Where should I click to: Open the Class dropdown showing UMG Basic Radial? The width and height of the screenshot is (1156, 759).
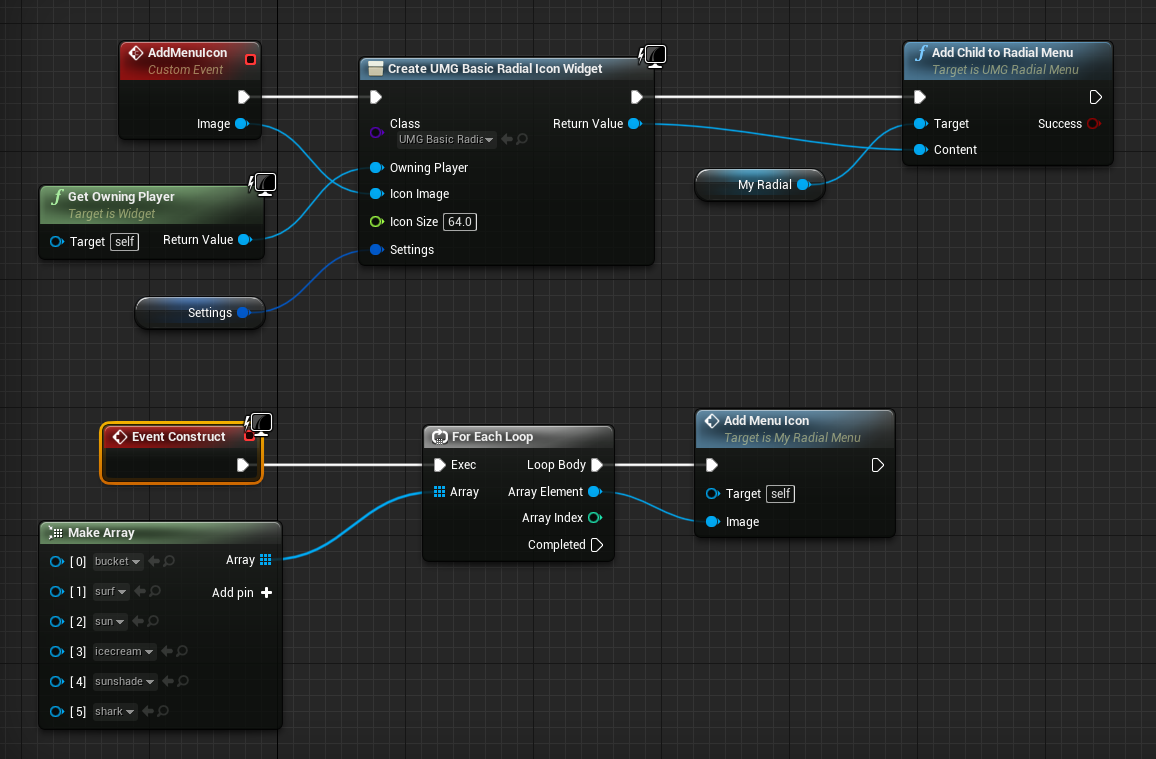point(446,140)
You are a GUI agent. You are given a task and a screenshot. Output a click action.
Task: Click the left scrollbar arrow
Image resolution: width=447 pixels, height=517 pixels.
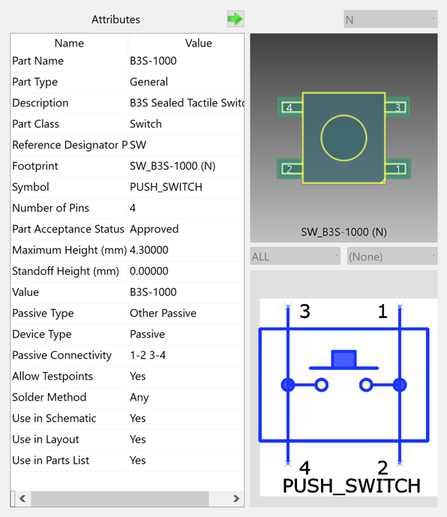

◇ ◇ ◇ ◇

» **WHAT YOU SHOULD DO**
In the records above, find the line that contains "You are a GUI" and retype it and all lines after it exactly, leaving out any pictures.

» **RESPONSE TO THIS TASK**
You are a GUI agent. You are given a task and a screenshot. Output a click action.
Task: Click the left scrollbar arrow
Image resolution: width=447 pixels, height=517 pixels.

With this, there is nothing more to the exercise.